JSConf organizers clearly understand that a conference is about more than just talks, but is also a way to create, sustain and celebrate community. Much appreciated.
One thing I must mention here is that I'm glad the conference was deliberately kept small. The rather difficult procedure to buy a ticket initially made me think that the attendance would be huge, but instead I found a cozy conference where it was easy to interact with people, including speakers, and find them again later. I was very happy about that; I've experienced a PyCon in the US with huge attendance before and it was just too hard to find people there. I heard that in recent years the attendance at EuroPython has grown. That makes me happy for the health of the Python community in Europe, but it's a bit regretful the conference might lose some of its charm due to the scale.
The crowd at JSConf was pretty diverse, but still younger than what I'm used to at Python conferences. I'm used to seeing a wider mix of ages around. I found myself being the guy dating myself by telling stories about the olden days. I didn't mind, and I've been telling stories since the olden days anyway. Turns out that I did know a few of the people at the conference, and others recognized me from the Python community. Nice, but it was easy to make new connections too.
I liked the length of the conference at 2 days. I was rather horrified to see that EuroPython is now 5 days of talks. That's just too much for me; after 3 days I'm totally done with talks. I think the JSConf approach of being very selective about talks is better.
There are two Python conference traditions that I missed: lightning talks and sprints.

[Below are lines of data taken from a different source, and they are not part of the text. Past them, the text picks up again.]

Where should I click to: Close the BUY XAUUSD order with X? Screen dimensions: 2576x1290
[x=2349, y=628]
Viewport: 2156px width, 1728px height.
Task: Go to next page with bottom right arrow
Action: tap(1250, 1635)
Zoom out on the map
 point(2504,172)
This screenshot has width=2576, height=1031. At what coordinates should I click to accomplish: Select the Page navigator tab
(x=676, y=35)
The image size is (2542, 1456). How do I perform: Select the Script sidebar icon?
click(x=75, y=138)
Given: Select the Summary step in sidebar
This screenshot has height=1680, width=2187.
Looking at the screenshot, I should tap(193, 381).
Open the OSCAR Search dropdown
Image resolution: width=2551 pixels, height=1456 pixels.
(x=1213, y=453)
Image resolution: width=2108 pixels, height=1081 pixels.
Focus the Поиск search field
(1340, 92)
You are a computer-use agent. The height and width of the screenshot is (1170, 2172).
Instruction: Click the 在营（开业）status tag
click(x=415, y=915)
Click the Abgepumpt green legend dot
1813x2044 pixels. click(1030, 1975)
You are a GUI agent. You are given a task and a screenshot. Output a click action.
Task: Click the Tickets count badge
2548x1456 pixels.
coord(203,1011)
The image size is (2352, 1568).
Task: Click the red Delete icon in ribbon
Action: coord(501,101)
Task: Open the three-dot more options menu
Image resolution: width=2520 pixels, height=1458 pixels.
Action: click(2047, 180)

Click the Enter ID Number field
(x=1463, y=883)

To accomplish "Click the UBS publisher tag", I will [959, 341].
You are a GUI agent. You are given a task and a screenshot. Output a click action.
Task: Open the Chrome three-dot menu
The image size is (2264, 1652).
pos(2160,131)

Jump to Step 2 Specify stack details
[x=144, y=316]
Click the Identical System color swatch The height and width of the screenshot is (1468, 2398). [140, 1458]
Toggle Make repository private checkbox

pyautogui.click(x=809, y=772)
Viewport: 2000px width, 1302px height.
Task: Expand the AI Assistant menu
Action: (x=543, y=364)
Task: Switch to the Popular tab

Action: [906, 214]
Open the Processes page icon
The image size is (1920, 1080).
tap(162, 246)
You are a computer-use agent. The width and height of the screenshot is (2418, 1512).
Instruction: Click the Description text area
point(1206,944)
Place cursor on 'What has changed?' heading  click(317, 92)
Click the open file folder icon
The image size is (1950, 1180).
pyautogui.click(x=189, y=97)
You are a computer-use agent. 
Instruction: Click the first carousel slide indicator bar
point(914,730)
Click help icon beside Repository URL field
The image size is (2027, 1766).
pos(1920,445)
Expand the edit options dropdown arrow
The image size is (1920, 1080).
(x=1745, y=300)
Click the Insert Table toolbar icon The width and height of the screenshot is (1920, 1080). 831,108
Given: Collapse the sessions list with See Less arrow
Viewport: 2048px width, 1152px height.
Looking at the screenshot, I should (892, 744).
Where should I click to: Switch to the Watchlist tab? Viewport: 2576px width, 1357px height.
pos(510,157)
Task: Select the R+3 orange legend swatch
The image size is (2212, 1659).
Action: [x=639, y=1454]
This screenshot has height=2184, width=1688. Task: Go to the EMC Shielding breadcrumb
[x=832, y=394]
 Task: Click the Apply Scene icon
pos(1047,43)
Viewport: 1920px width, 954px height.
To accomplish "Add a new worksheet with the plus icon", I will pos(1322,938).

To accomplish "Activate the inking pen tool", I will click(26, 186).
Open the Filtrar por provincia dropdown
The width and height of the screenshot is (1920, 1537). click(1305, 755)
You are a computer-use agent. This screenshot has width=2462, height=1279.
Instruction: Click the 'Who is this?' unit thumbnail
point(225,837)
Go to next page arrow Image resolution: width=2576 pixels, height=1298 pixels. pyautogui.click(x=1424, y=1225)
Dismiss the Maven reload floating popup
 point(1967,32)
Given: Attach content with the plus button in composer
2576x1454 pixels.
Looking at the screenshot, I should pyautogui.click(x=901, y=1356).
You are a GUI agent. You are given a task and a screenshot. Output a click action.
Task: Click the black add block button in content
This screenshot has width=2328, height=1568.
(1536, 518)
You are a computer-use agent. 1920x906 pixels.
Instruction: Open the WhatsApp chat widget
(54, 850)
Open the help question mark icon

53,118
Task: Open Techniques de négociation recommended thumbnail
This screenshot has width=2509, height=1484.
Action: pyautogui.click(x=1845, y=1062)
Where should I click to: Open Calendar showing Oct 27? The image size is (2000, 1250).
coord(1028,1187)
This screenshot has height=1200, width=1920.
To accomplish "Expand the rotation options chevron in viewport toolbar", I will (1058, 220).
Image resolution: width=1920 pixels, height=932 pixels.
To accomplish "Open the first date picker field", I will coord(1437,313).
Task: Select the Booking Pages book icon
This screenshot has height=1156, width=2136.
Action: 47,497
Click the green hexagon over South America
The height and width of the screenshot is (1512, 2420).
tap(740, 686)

Lightning talks are fast (5 minute) talks in very quick succession. Talks are submitted during the conference itself by the attendees, until there are not more slots; there is no selection process. If someone is boring that's okay, as they're gone in 5 minutes. It's a good way to get a quick message across, draw attention to a project, or just entertain. Doing a lightning talks track would probably not fit in a 2 day conference though.
A "sprint" is a slightly Python specific term for "hackathon". After a conference interested people can stay around for up to three days more and hack with others on open source projects they find interesting. It's a great way to learn more about a project and get to know other developers better.
After the first Berlin taxi driver raised my expectations high, the taxi driver on the way back to the airport yesterday turned out to be very disappointing. He was on the headset in the phone speaking Turkish (I think) with a friend all the time.
One last story. I was in the Berlin Tegel airport restrooms doing my business. Then I heard someone call out "Is anybody there?" in English, with an American accent. I wasn't sure he was talking to me, though the place was otherwise empty. He called out again: "Can anybody help me?"
"What's going on?" I asked, wary.
"I'm stuck in this stall. Can you help me open it?"
I went to his stall and opened the door. I had expected that to be difficult, but it wasn't locked and just opened like any other door. Turns out that the door handle on the inside was missing, making the door, once closed, as good as locked for the guy inside.
"Really thanks, man, I would've been in there forever."
I smiled. "No problem."
Sometimes you can help by just opening a door for someone.